Thread: Extract epoch from Interval weird behavior
Hi all, I noticed something odd when going through some of the Interval code. The DAYS_PER_YEAR constant is defined in src/include/datatype/timestamp.h. > #define DAYS_PER_YEAR 365.25 /* assumes leap year every four years */ We execute the EXTRACT and date_part functions in src/backend/utils/adt/timestamp.c in > static Datum > interval_part_common(PG_FUNCTION_ARGS, bool retnumeric) When executing date_part we multiply the total years in the Interval by DAYS_PER_YEAR > result += ((double) DAYS_PER_YEAR * SECS_PER_DAY) * (interval->month / MONTHS_PER_YEAR); > result += ((double) DAYS_PER_MONTH * SECS_PER_DAY) * (interval->month % MONTHS_PER_YEAR); > result += ((double) SECS_PER_DAY) * interval->day; However when executing EXTRACT we first truncate DAYS_PER_YEAR to an integer, and then multiply it by the total years in the Interval /* this always fits into int64 */ > secs_from_day_month = ((int64) DAYS_PER_YEAR * (interval->month / MONTHS_PER_YEAR) + > (int64) DAYS_PER_MONTH * (interval->month % MONTHS_PER_YEAR) + > interval->day) * SECS_PER_DAY; Is this truncation on purpose? It seems like EXTRACT is not accounting for leap years in it's calculation. - Joe Koshakow
On Wed, Feb 23, 2022 at 7:42 PM Joseph Koshakow <koshy44@gmail.com> wrote: > > Hi all, > > I noticed something odd when going through some > of the Interval code. The DAYS_PER_YEAR constant > is defined in src/include/datatype/timestamp.h. > > #define DAYS_PER_YEAR 365.25 /* assumes leap year every four years */ > > We execute the EXTRACT and date_part functions in > src/backend/utils/adt/timestamp.c in > > static Datum > > interval_part_common(PG_FUNCTION_ARGS, bool retnumeric) > > When executing date_part we multiply the total > years in the Interval by DAYS_PER_YEAR > > result += ((double) DAYS_PER_YEAR * SECS_PER_DAY) * (interval->month / MONTHS_PER_YEAR); > > result += ((double) DAYS_PER_MONTH * SECS_PER_DAY) * (interval->month % MONTHS_PER_YEAR); > > result += ((double) SECS_PER_DAY) * interval->day; > > > However when executing EXTRACT we first truncate > DAYS_PER_YEAR to an integer, and then multiply it > by the total years in the Interval > /* this always fits into int64 */ > > secs_from_day_month = ((int64) DAYS_PER_YEAR * (interval->month / MONTHS_PER_YEAR) + > > (int64) DAYS_PER_MONTH * (interval->month % MONTHS_PER_YEAR) + > > interval->day) * SECS_PER_DAY; > > Is this truncation on purpose?

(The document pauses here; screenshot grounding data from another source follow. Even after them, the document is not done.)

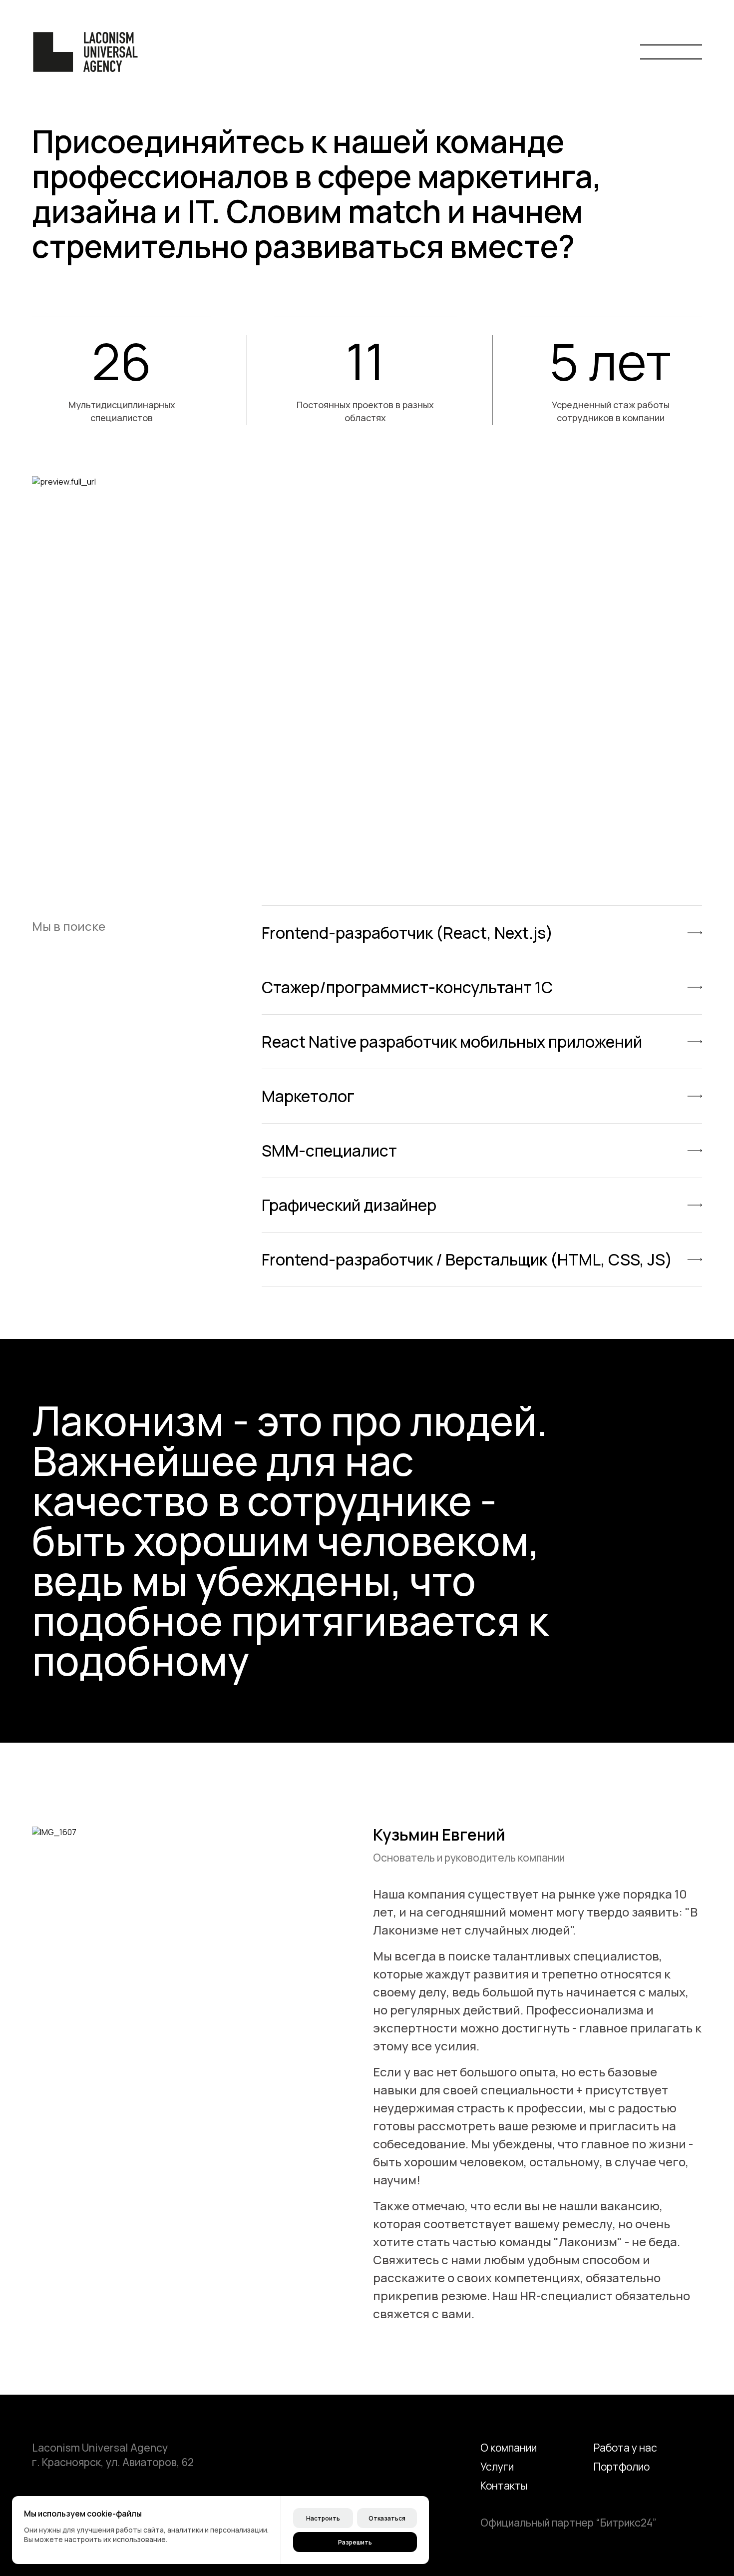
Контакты (503, 2486)
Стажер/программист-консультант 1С (407, 987)
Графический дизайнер (349, 1205)
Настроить (323, 2518)
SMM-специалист (329, 1151)
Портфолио (622, 2467)
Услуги (497, 2467)
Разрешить (355, 2542)
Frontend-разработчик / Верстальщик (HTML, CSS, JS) (467, 1260)
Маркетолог (308, 1096)
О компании (508, 2448)
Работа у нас (625, 2448)
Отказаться (386, 2518)
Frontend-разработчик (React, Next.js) (407, 933)
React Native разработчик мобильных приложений (452, 1042)
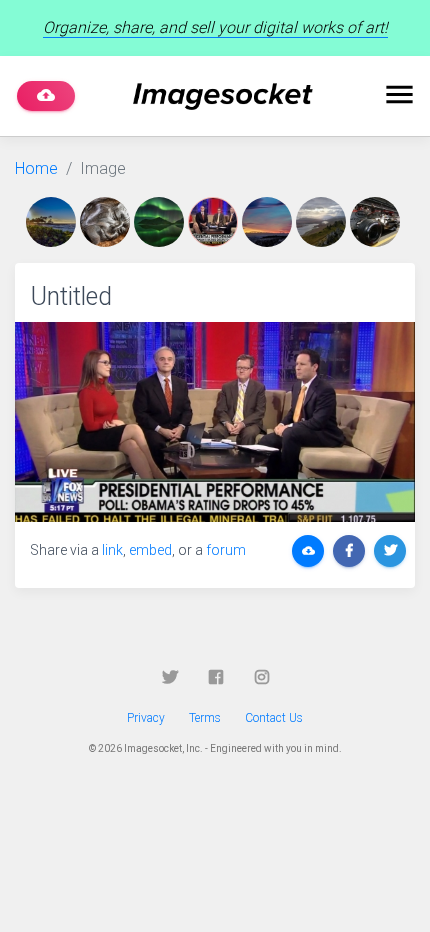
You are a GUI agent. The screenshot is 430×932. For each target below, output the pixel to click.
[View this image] (53, 222)
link (112, 550)
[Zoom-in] (215, 422)
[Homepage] (223, 96)
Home (36, 168)
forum (226, 550)
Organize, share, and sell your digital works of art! (215, 27)
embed (150, 550)
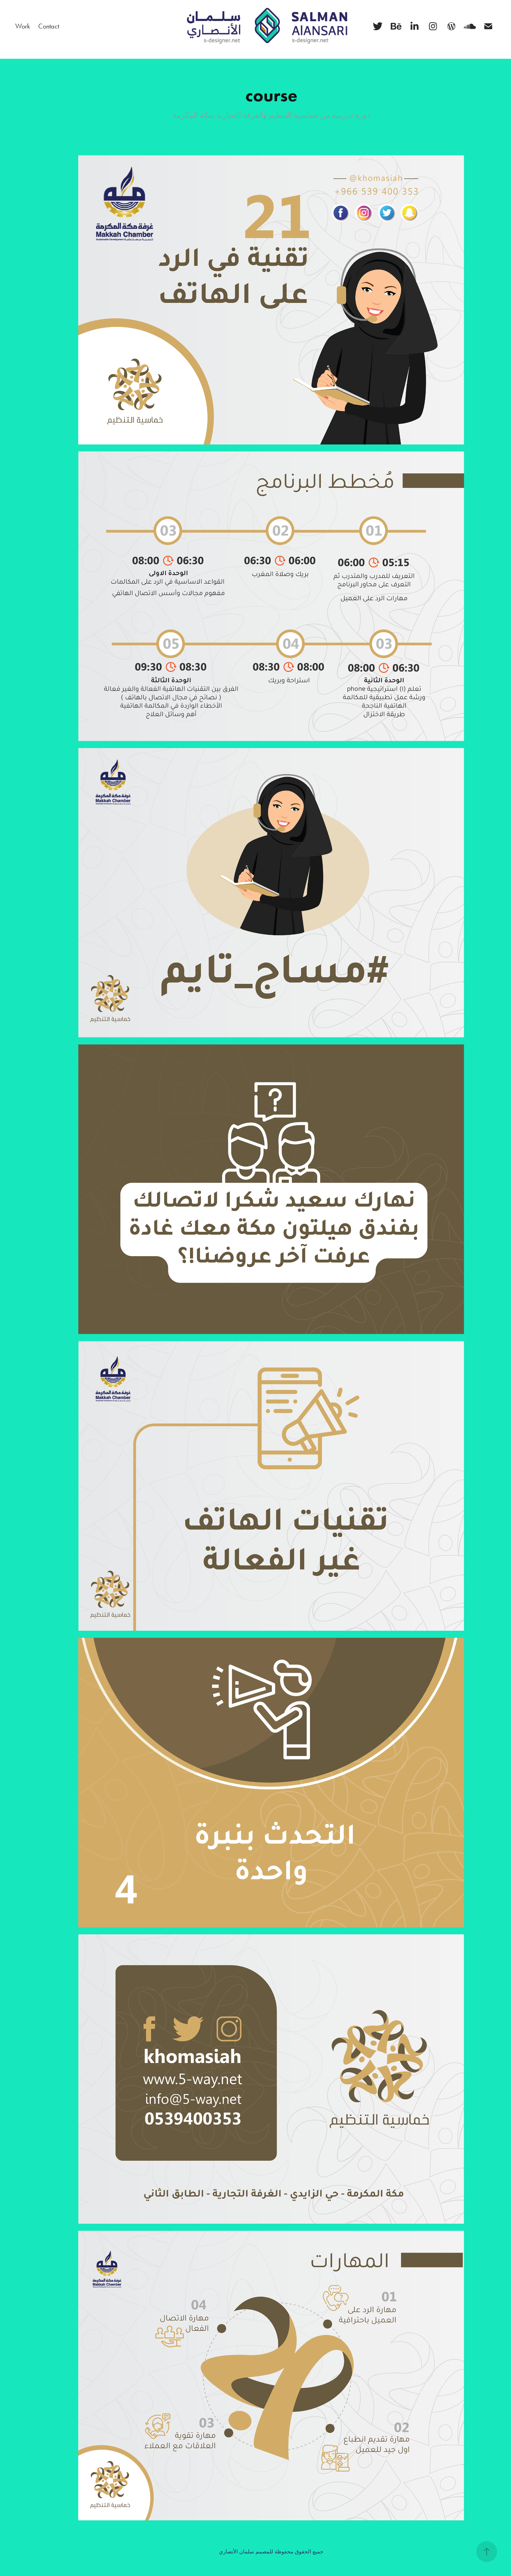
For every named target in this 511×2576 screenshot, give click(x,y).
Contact (48, 26)
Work (22, 26)
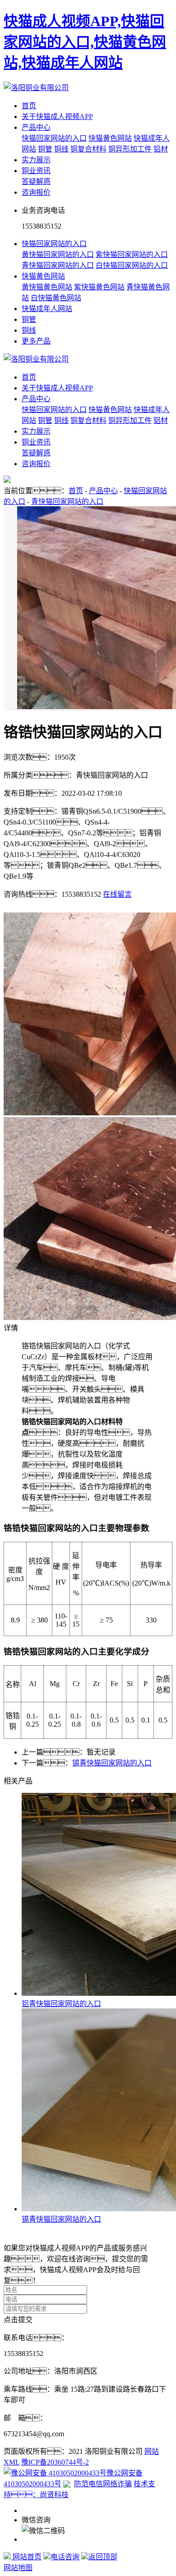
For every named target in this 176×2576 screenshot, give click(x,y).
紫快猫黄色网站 (99, 287)
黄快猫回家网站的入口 (58, 254)
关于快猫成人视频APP (57, 116)
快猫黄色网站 (110, 138)
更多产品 (36, 341)
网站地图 (18, 2567)
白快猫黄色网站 (56, 298)
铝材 (160, 149)
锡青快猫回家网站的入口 (112, 1763)
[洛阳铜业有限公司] (36, 88)
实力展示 (36, 160)
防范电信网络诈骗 (103, 2484)
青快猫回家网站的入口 (58, 265)
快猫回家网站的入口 (54, 138)
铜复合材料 (88, 149)
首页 (29, 106)
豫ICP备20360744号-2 (55, 2462)
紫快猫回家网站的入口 (132, 254)
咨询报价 (36, 192)
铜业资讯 (36, 170)
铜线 (61, 149)
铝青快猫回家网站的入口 (61, 2004)
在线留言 (117, 894)
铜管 (45, 149)
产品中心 (36, 127)
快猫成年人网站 (47, 308)
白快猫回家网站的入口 (132, 265)
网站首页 (26, 2557)
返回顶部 (102, 2557)
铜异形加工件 (130, 149)
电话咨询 (65, 2557)
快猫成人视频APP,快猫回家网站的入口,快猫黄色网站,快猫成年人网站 (85, 42)
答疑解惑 (36, 181)
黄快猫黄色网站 (47, 287)
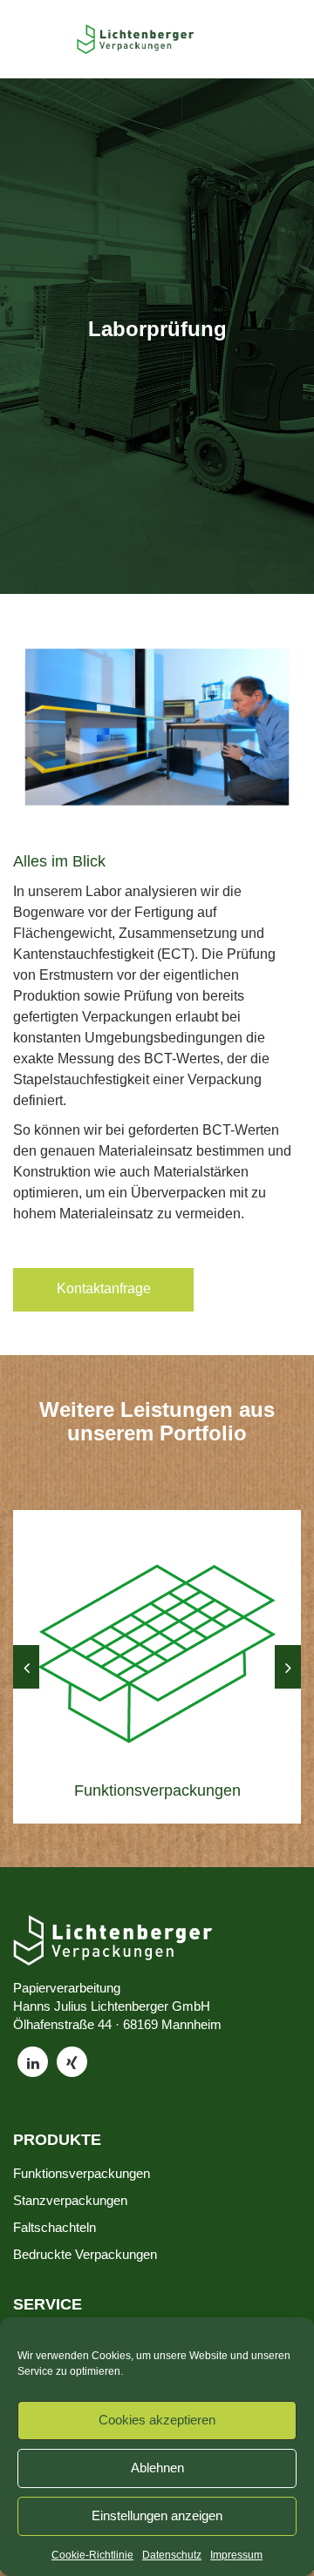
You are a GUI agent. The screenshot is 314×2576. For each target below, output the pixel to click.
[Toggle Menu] (48, 39)
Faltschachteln (54, 2227)
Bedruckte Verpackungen (85, 2254)
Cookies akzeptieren (157, 2419)
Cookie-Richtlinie (92, 2555)
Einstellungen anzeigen (157, 2515)
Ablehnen (157, 2467)
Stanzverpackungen (70, 2200)
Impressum (236, 2555)
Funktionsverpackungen (81, 2173)
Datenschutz (171, 2555)
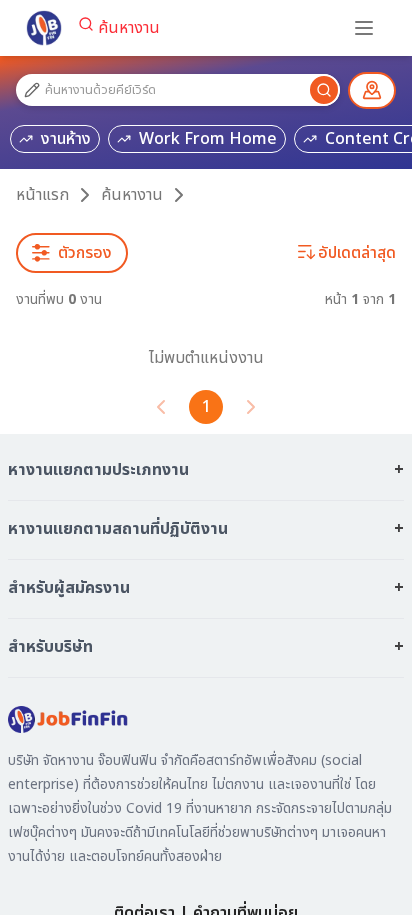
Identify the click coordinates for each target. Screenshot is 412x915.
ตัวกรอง (85, 253)
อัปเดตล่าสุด (357, 253)
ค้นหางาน (129, 28)
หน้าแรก (42, 195)
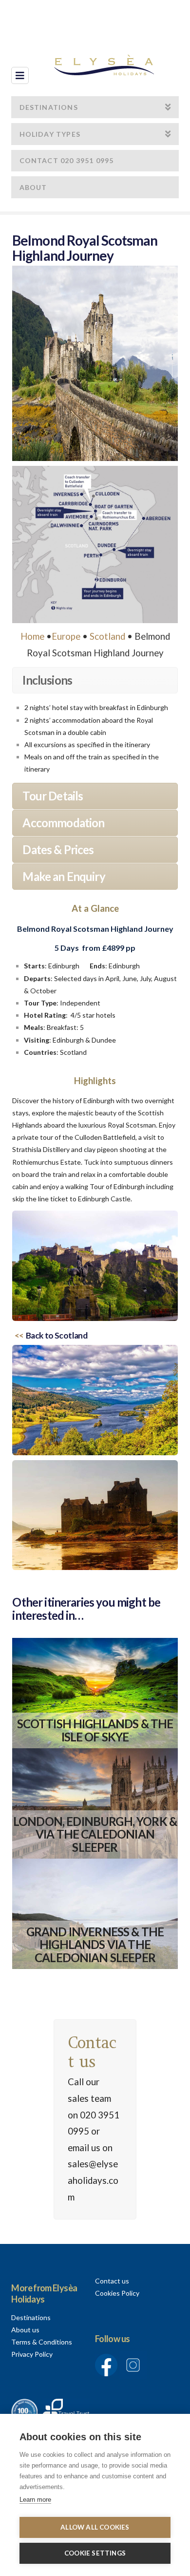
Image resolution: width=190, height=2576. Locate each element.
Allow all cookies (94, 2527)
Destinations (31, 2317)
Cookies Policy (117, 2293)
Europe (66, 636)
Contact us (112, 2281)
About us (25, 2329)
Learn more (35, 2499)
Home (32, 636)
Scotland (107, 636)
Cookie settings (95, 2553)
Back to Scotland (56, 1335)
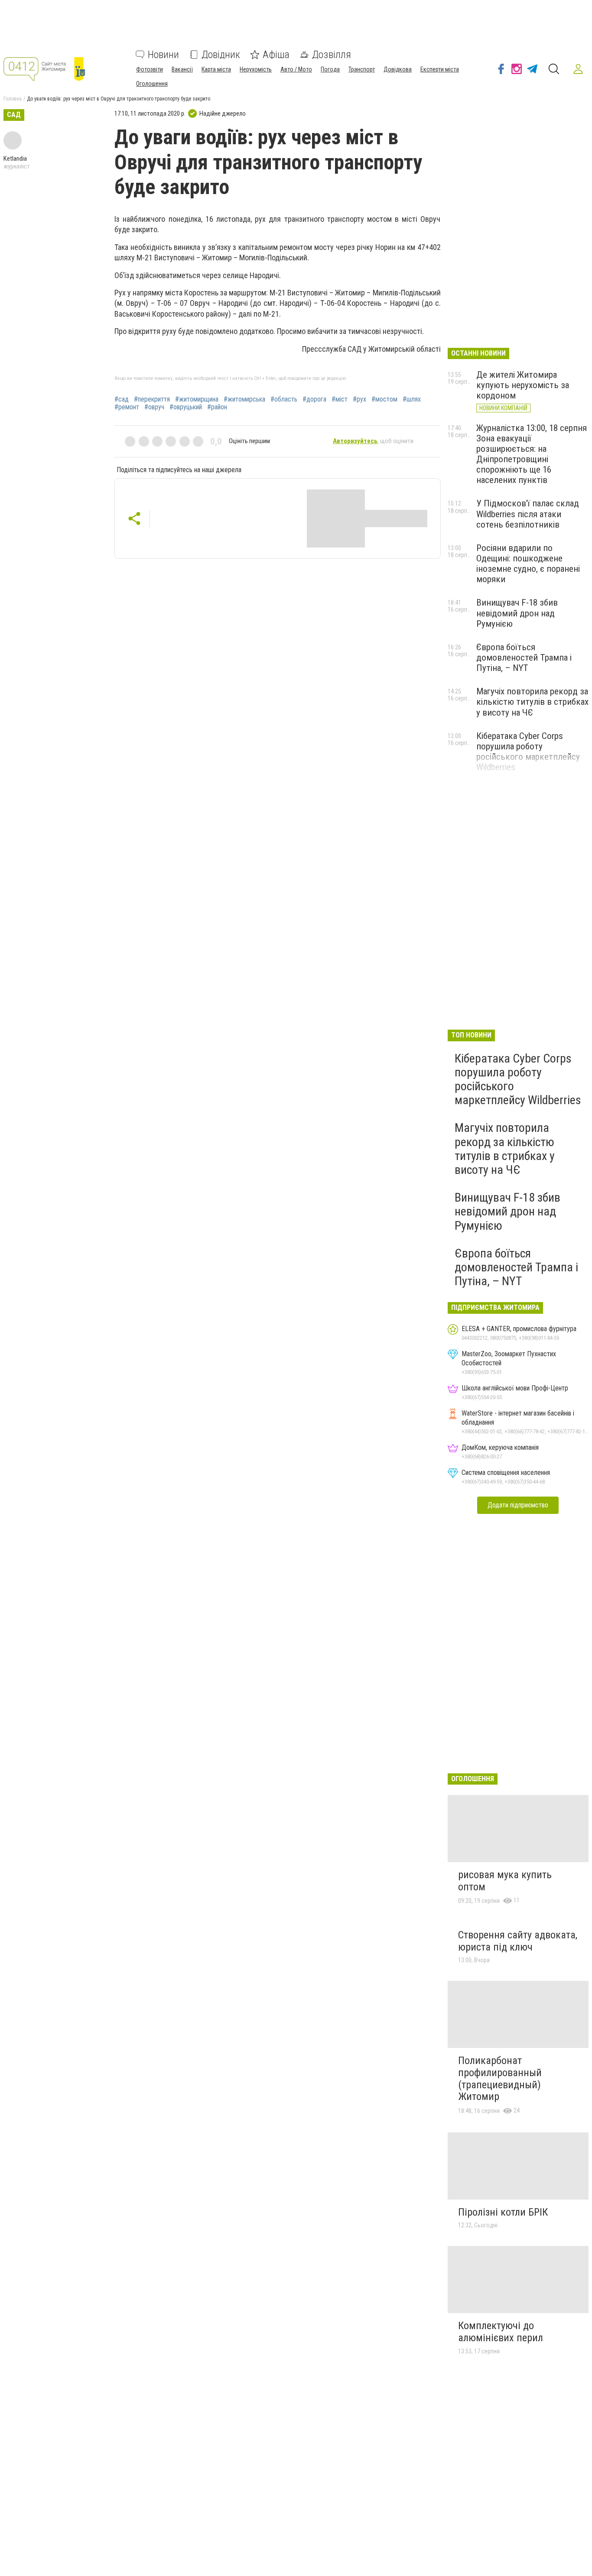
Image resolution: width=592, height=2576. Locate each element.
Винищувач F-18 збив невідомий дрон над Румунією (517, 613)
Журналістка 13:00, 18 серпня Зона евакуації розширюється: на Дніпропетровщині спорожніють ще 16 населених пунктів (531, 454)
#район (217, 407)
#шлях (412, 399)
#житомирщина (196, 399)
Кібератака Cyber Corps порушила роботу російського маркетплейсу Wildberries (528, 751)
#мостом (384, 399)
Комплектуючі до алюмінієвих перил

It seems like > EXTRACT is not accounting for leap years in > it's calculation. > > - Joe Koshakow Oops I sent that to the wrong email. If this isn't intented I've created a patch that fixes it, with the following two open questions * DAYS_PER_YEAR_NUM is recalculated every time. Is there anyway to convert a float directly to a numeric to avoid this? * For some reason the change adds a lot of trailing zeros to the result. I'm not sure why that is. - Joe Koshakow
Attachment
Hi Joseph,
> > Is this truncation on purpose? It seems like
> > EXTRACT is not accounting for leap years in
> > it's calculation.
Extracting an epoch from an interval is quite a strange case since intervals are not connected to any specific dates.
For instance:
select extract('epoch' from interval '1 month')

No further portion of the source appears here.